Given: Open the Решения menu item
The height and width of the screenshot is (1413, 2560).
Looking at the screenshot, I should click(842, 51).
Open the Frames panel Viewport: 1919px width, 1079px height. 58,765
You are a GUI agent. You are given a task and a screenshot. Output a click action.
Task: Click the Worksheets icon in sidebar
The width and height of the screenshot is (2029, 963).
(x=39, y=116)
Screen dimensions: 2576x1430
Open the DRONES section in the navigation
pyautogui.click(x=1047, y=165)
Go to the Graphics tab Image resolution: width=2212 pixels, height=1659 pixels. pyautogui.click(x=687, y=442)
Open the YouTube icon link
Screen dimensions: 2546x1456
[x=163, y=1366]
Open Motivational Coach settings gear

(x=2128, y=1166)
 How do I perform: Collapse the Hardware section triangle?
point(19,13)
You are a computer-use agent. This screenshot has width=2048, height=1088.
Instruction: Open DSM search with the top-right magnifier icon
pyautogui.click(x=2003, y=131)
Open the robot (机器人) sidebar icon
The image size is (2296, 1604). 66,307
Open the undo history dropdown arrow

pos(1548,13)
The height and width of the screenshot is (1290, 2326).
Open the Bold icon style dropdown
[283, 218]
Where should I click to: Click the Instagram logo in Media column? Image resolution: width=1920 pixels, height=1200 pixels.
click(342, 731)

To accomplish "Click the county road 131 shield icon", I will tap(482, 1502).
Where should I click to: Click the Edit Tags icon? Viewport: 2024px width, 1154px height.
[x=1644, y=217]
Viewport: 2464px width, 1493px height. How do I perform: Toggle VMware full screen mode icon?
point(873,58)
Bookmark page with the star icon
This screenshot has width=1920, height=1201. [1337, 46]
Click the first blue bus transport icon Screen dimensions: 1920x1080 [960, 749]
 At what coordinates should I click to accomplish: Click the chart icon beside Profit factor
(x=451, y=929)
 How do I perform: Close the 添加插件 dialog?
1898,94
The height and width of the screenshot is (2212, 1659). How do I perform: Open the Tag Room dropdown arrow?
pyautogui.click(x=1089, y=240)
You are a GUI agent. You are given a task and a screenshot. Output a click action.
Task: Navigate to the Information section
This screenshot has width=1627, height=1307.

..............................

▶ [To do]: Transcribe the records exactly as given.

▶ [Response box]:
Given: Open the Решения menu item
The height and width of the screenshot is (1413, 2560).
Looking at the screenshot, I should click(842, 51).
Open the Frames panel Viewport: 1919px width, 1079px height. 58,765
You are a GUI agent. You are given a task and a screenshot. Output a click action.
Task: Click the Worksheets icon in sidebar
The width and height of the screenshot is (2029, 963).
(x=39, y=116)
Screen dimensions: 2576x1430
Open the DRONES section in the navigation
pyautogui.click(x=1047, y=165)
Go to the Graphics tab Image resolution: width=2212 pixels, height=1659 pixels. pyautogui.click(x=687, y=442)
Open the YouTube icon link
Screen dimensions: 2546x1456
[x=163, y=1366]
Open Motivational Coach settings gear

(x=2128, y=1166)
 How do I perform: Collapse the Hardware section triangle?
point(19,13)
You are a computer-use agent. This screenshot has width=2048, height=1088.
Instruction: Open DSM search with the top-right magnifier icon
pyautogui.click(x=2003, y=131)
Open the robot (机器人) sidebar icon
The image size is (2296, 1604). 66,307
Open the undo history dropdown arrow

pos(1548,13)
The height and width of the screenshot is (1290, 2326).
Open the Bold icon style dropdown
[283, 218]
Where should I click to: Click the Instagram logo in Media column? Image resolution: width=1920 pixels, height=1200 pixels.
click(342, 731)

To accomplish "Click the county road 131 shield icon", I will tap(482, 1502).
Where should I click to: Click the Edit Tags icon? Viewport: 2024px width, 1154px height.
[x=1644, y=217]
Viewport: 2464px width, 1493px height. How do I perform: Toggle VMware full screen mode icon?
point(873,58)
Bookmark page with the star icon
This screenshot has width=1920, height=1201. [1337, 46]
Click the first blue bus transport icon Screen dimensions: 1920x1080 [960, 749]
 At what coordinates should I click to accomplish: Click the chart icon beside Profit factor
(x=451, y=929)
 How do I perform: Close the 添加插件 dialog?
1898,94
The height and width of the screenshot is (2212, 1659). How do I perform: Open the Tag Room dropdown arrow?
pyautogui.click(x=1089, y=240)
You are a GUI agent. You are given a task and a screenshot. Output a click action.
Task: Navigate to the Information section
This screenshot has width=1627, height=1307.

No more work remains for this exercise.